Canada withdraws support for UN anti-racism conference


Canada will not support preparations for a UN anti-racism conference planned for Durban, South Africa, next year, a decision which has been welcomed by the Canadian Jewish Congress.

The government in Ottawa believes that the previous meeting in 2001 turned into an embarrassing promotion of racist attitudes and “a bit of a circus for intolerance and bigotry, particularly, but not exclusively directed at the Jewish people,” Jason Kenney, the government’s secretary of state for multiculturalism, told Canadian television.

He added that Hitler posters were displayed “by NGOs that have been re-invited by the organizing committee now chaired by Libya.” The opposition NDP party said Canada needed to be at the table in Durban and that the government should not abandon its traditional commitment to multilateralism.

The 2001 World Conference Against Racism in Durban highlighted divisions between the developing and developed world.

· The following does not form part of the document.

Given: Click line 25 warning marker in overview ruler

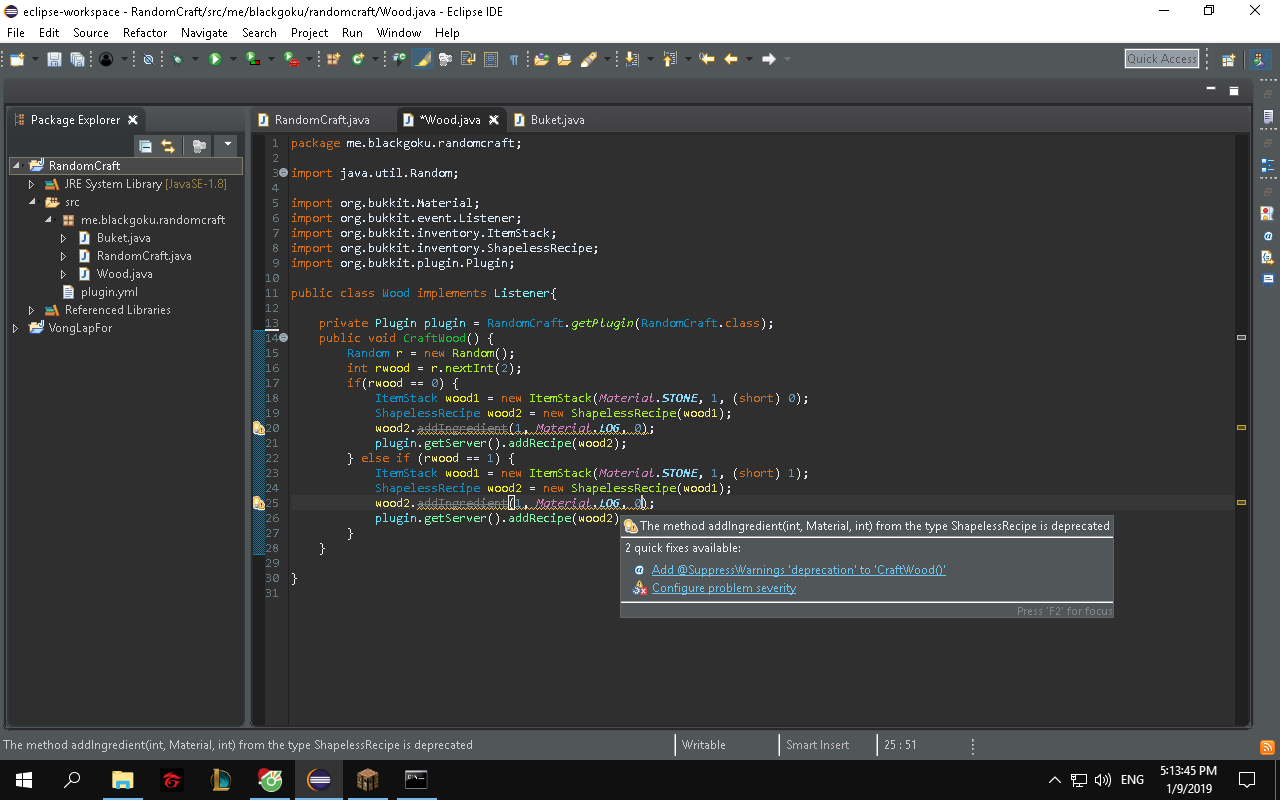Looking at the screenshot, I should [x=1241, y=502].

It also showed the seething anger in much of the Arab world against Zionism, the international movement that helped establish Israel. Some countries, notably Pakistan and Syria, had wanted to state in a declaration that Israel’s “foreign occupation” had given rise to racism in the Middle East. The US and Israel alleged anti-Semitism was behind much of the anti-Israel rhetoric and walked out in protest.

The Canadian Jewish Congress praised Canadian officials for pulling their support for the conference and said it was a principled stand.